▸ **Article**:
The quarter-circle game

Start at a lattice point inside the quarter-circle x^2 + y^2 < 10^6 in the positive quadrant. You and your opponent take turns: the allowable moves are to go up, right, or both at once (i.e. add (0,1), add (1,0), or add (1,1).) First person to leave the quarter-circle wins. What does it look like if you color a starting point black for “first-player loss” and yellow for “first-player win”? It looks like this:

I like the weird zones of apparent order here. Of course you can do this for any planar domain, any finite set of moves, etc. Are games like this analyzable at all?

I guess you could go a little further and compute the nimber or Grundy value associated to each starting position. You get:

What to make of this?

Here’s some hacky code, it’s simple.

M = 1000
def Crossed(a,b):
    return (a**2 + b**2 >= M*M)

def Mex(L):
    return min([i for i in range(5) if not (i in L)])

L = np.zeros((M+2,M+2))

▸ **What this exercise asks**:
A. From the post on the quarter-circle game, write out the passage from "What to make" to "not (i in L)])".
B. In the post on the quarter-circle game, what color marks a starting point that is a first-player win?
C. Please carry on with the post on the quarter-circle game from the point where it stops.
The data has nothing to do with this work.

▸ **Recorded information**:
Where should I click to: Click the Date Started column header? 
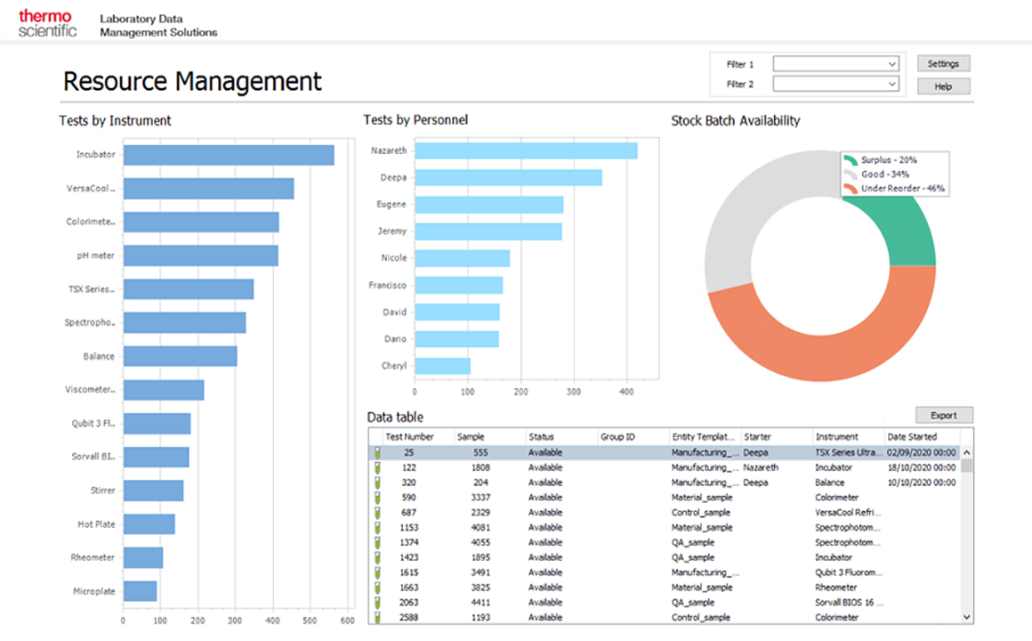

▸ **Answers to the tasks**:
A.
What to make of this?

Here’s some hacky code, it’s simple.

M = 1000
def Crossed(a,b):
    return (a**2 + b**2 >= M*M)

def Mex(L):
    return min([i for i in range(5) if not (i in L)])

B. Yellow.

C.
for a in reversed(range(M+2)):
    for b in reversed(range(M+2)):
        if Crossed(a,b):
            L[a,b] = 0
            L[a,b] = Mex([L[a+1,b],L[a,b+1],L[a+1,b+1]])


One natural question: what proportion of positions inside the quarter-circle are first-player wins? Heuristically: if you imagine the value of positions as Bernoulli variables with parameter p, the value at my current position is 0 if and only if all three of the moves available to me have value 1. So you might expect (1-p) = p^3. This has a root at about 0.68. It does look to me like the proportion of winning positions is converging, but it seems to be converging to something closer to 0.71. Why?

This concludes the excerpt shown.